Excerpted records:
Start of Block

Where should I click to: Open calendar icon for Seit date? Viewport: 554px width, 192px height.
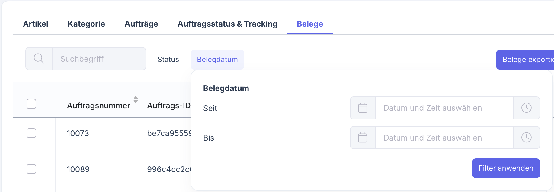pos(363,108)
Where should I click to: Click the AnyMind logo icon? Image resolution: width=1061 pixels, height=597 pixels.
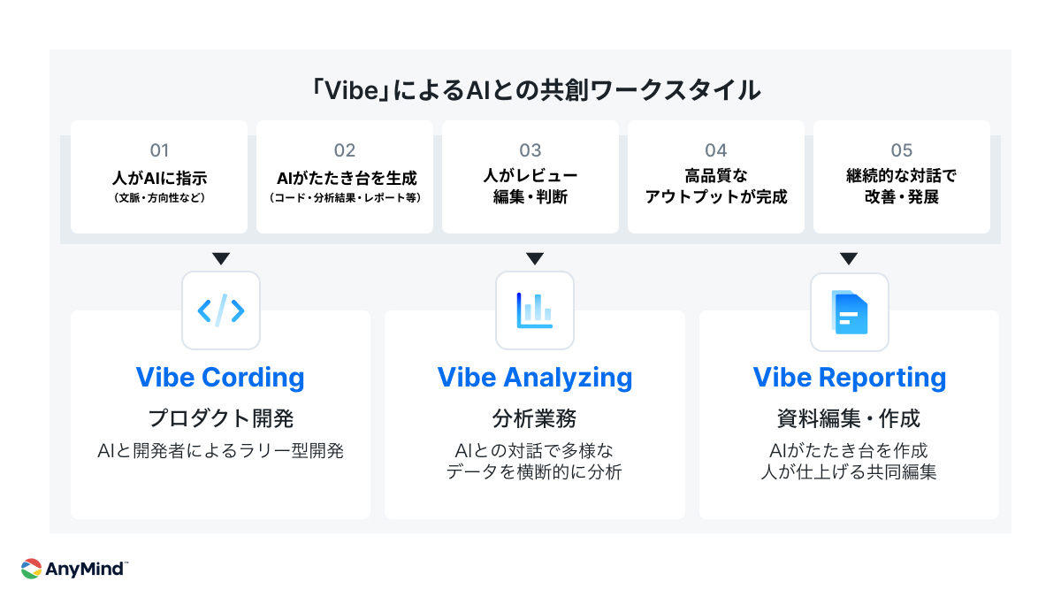(31, 568)
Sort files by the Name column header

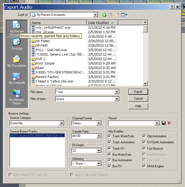(58, 23)
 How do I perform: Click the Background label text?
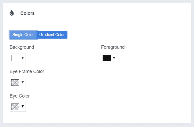pyautogui.click(x=22, y=47)
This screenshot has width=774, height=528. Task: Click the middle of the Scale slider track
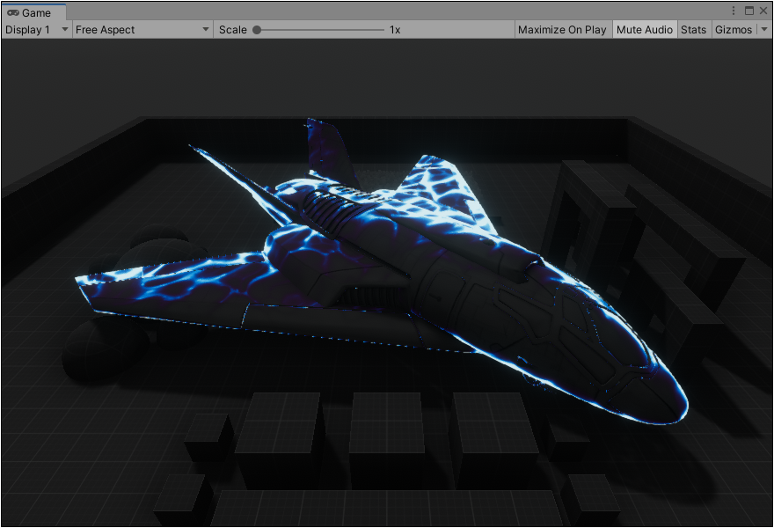click(x=320, y=30)
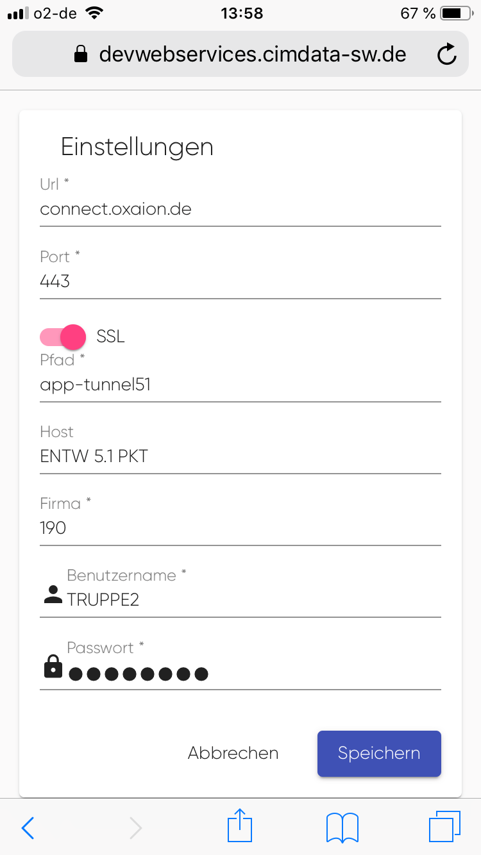
Task: Focus the Url input field
Action: (x=240, y=210)
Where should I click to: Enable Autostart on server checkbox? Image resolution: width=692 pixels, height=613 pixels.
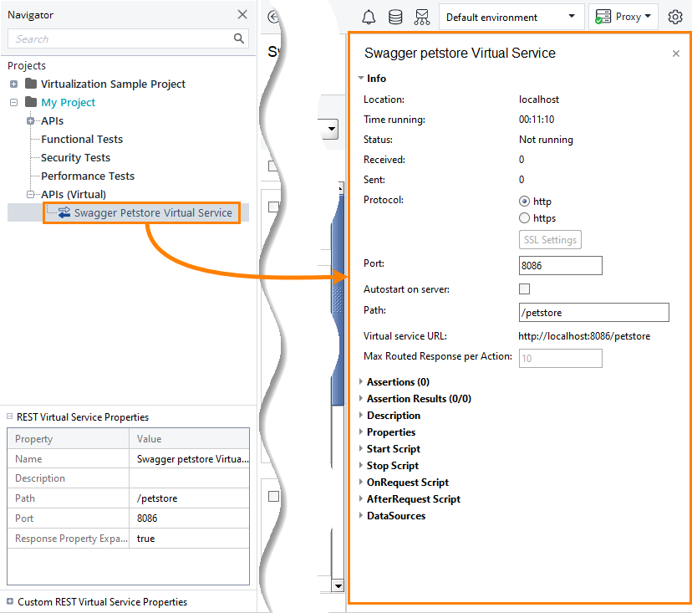pos(525,288)
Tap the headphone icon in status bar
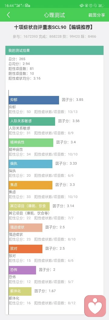The image size is (109, 320). coord(95,5)
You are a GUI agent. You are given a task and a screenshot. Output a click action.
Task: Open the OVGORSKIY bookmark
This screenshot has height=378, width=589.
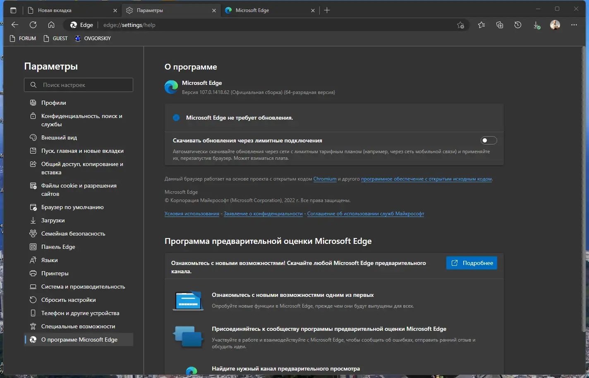tap(93, 38)
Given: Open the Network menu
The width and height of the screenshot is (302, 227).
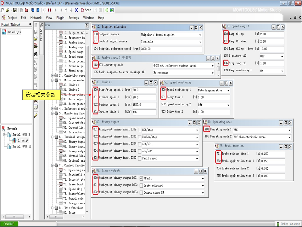Looking at the screenshot, I should tap(36, 18).
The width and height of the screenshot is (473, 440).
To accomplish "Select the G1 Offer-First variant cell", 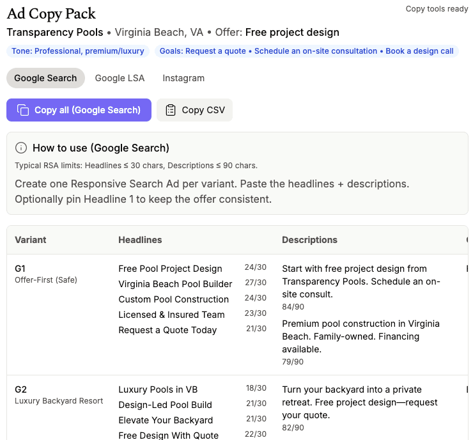I will pos(46,274).

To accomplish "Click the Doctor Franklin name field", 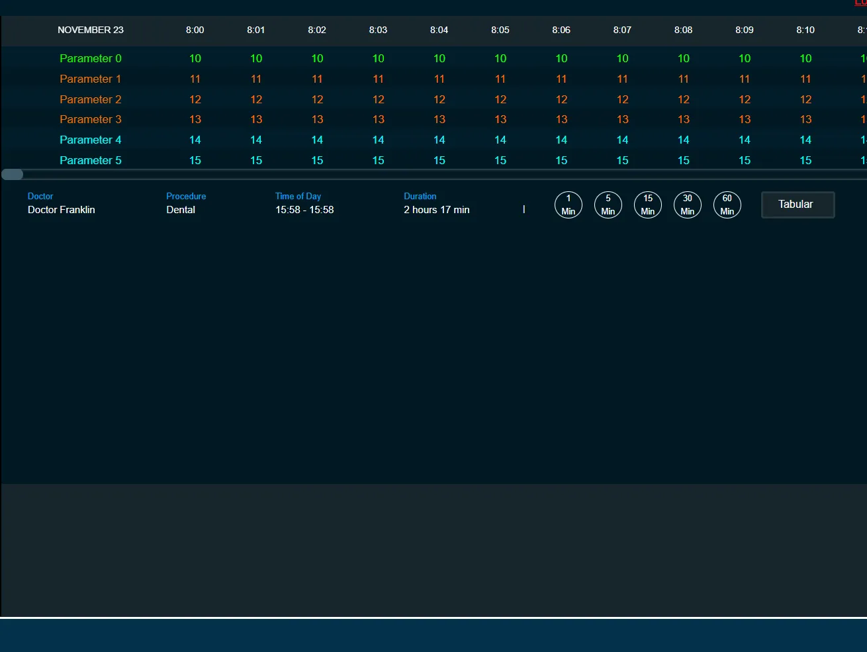I will [62, 210].
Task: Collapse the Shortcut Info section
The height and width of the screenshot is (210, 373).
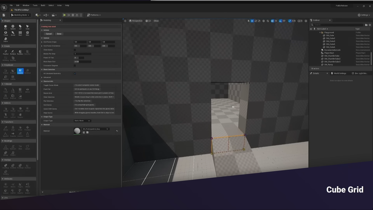Action: click(x=42, y=81)
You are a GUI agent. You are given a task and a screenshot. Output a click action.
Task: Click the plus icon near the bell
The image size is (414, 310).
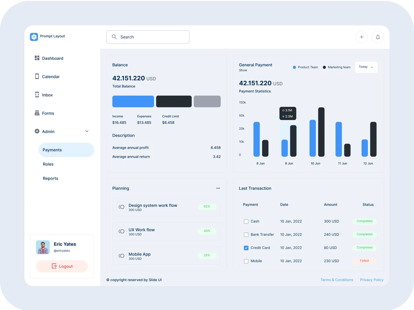tap(362, 37)
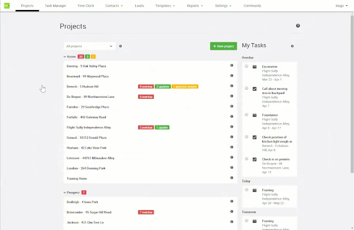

End of Block

Exercise aim:
For this exercise, please set down exactly the lines of the listing above from the line with "Tap the headphone icon in status bar" up to and including the line with "The width and height of the screenshot is (473, 440).", and no pictures.

Exercise solution:
Tap the headphone icon in status bar
The image size is (109, 320). coord(95,5)
You are a GUI agent. You are given a task and a screenshot. Output a click action.
Task: Open the OVGORSKIY bookmark
This screenshot has height=378, width=589.
tap(93, 38)
Given: Open the Network menu
The width and height of the screenshot is (302, 227).
Looking at the screenshot, I should tap(36, 18).
The width and height of the screenshot is (473, 440).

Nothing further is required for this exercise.